## Stored data
=-=-=-=-=

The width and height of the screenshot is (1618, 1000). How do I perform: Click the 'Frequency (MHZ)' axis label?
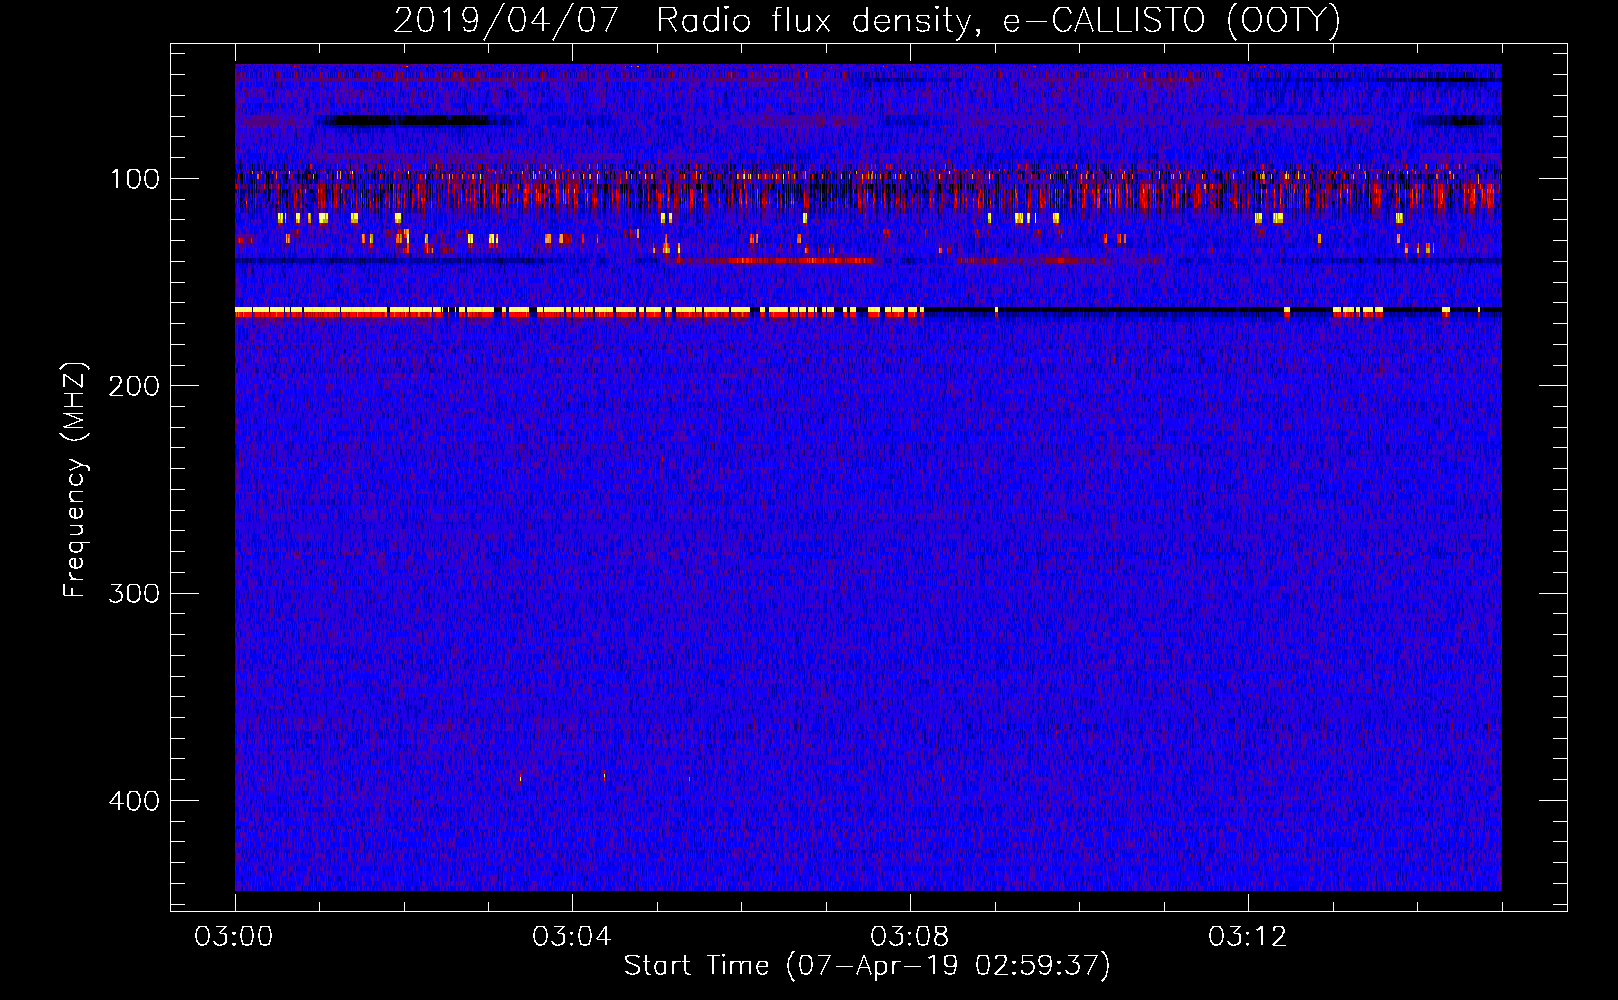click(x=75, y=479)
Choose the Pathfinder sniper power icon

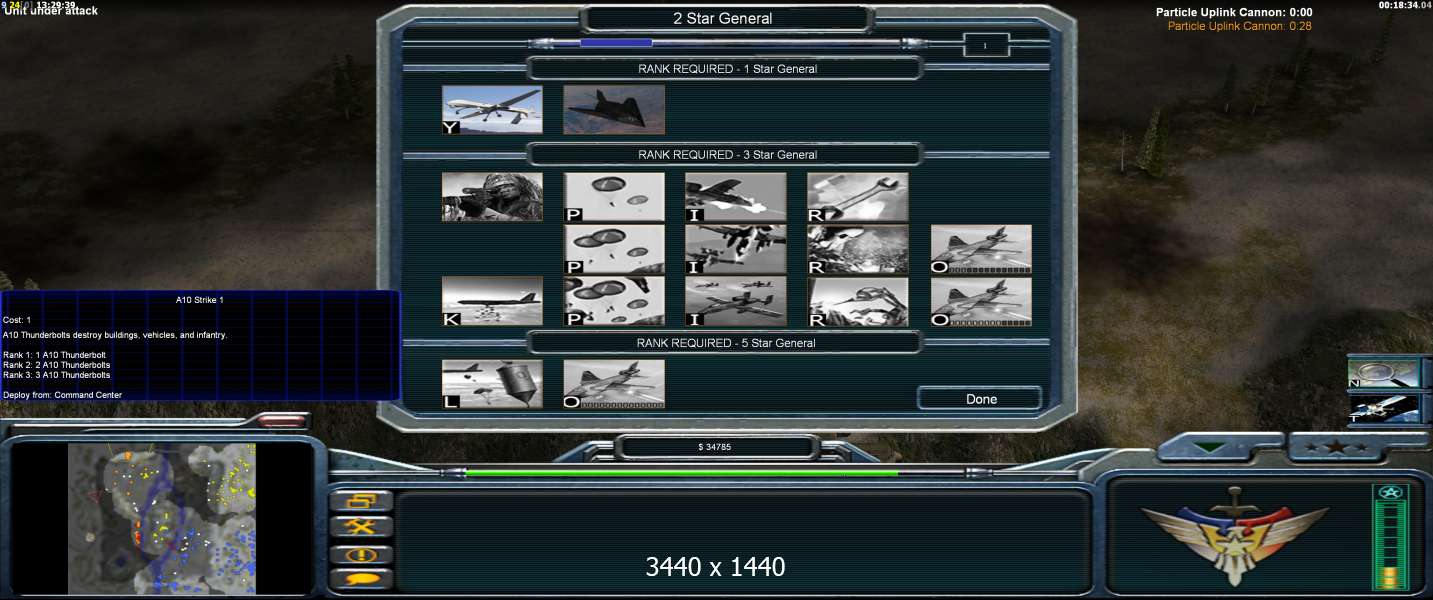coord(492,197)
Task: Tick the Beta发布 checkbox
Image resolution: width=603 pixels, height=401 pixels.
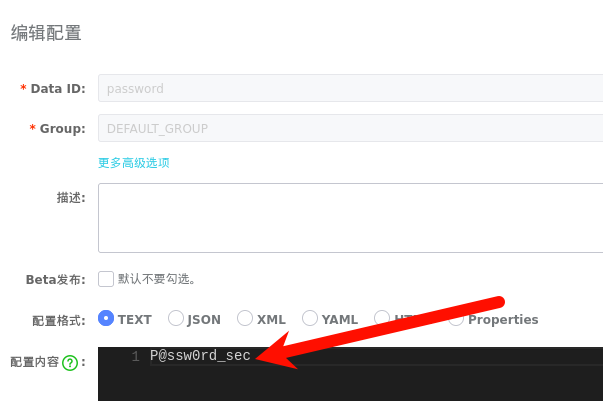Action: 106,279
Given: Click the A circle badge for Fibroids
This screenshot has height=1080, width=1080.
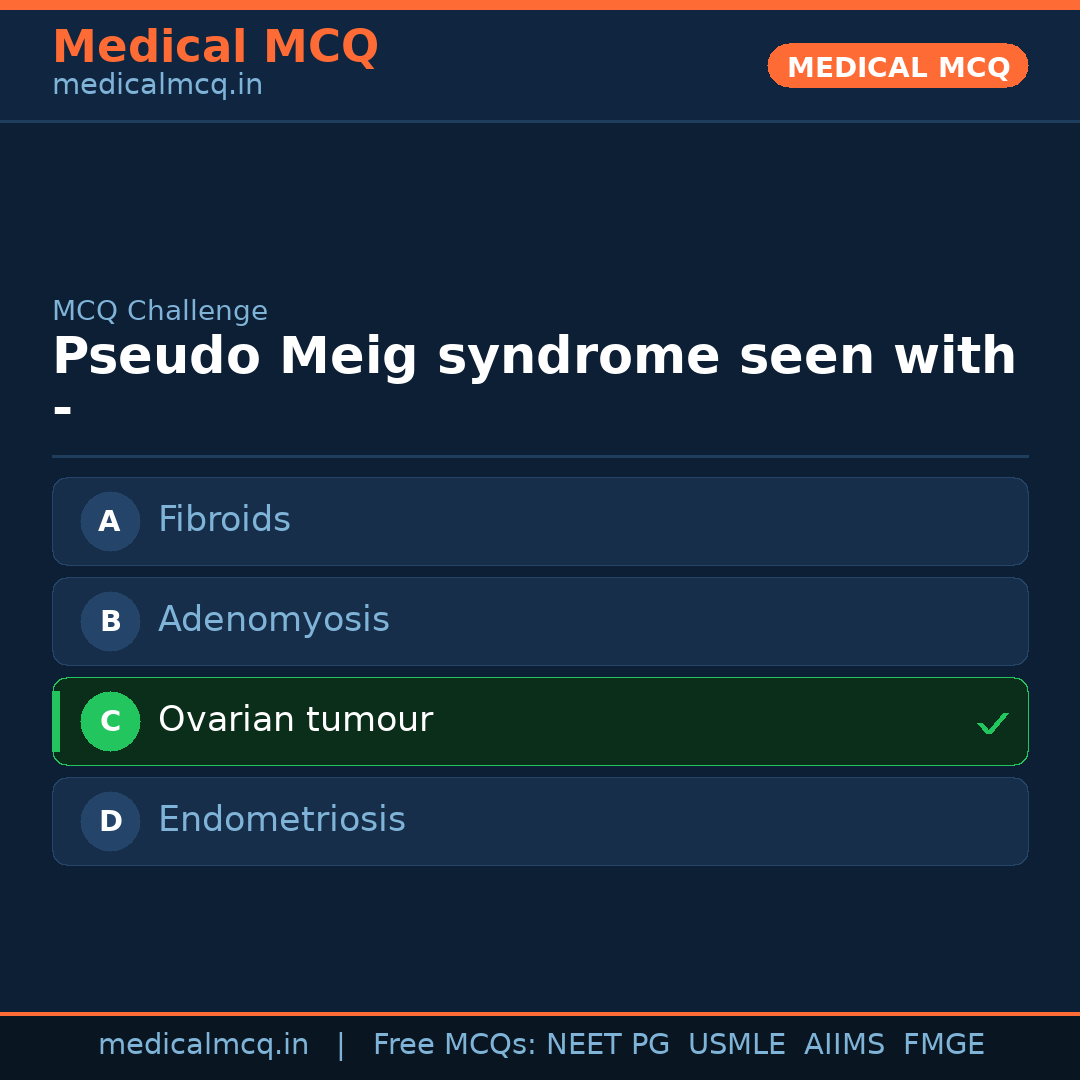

=-=-=-=-=

## Exercise directions
Could every entry above be printed again exactly, images excluded?

## Exercise result
The width and height of the screenshot is (1618, 1000). How do I perform: Click the 'Frequency (MHZ)' axis label?
click(x=75, y=479)
Choose the Pathfinder sniper power icon

coord(492,197)
Task: Tick the Beta发布 checkbox
Image resolution: width=603 pixels, height=401 pixels.
Action: 106,279
Given: Click the A circle badge for Fibroids
This screenshot has height=1080, width=1080.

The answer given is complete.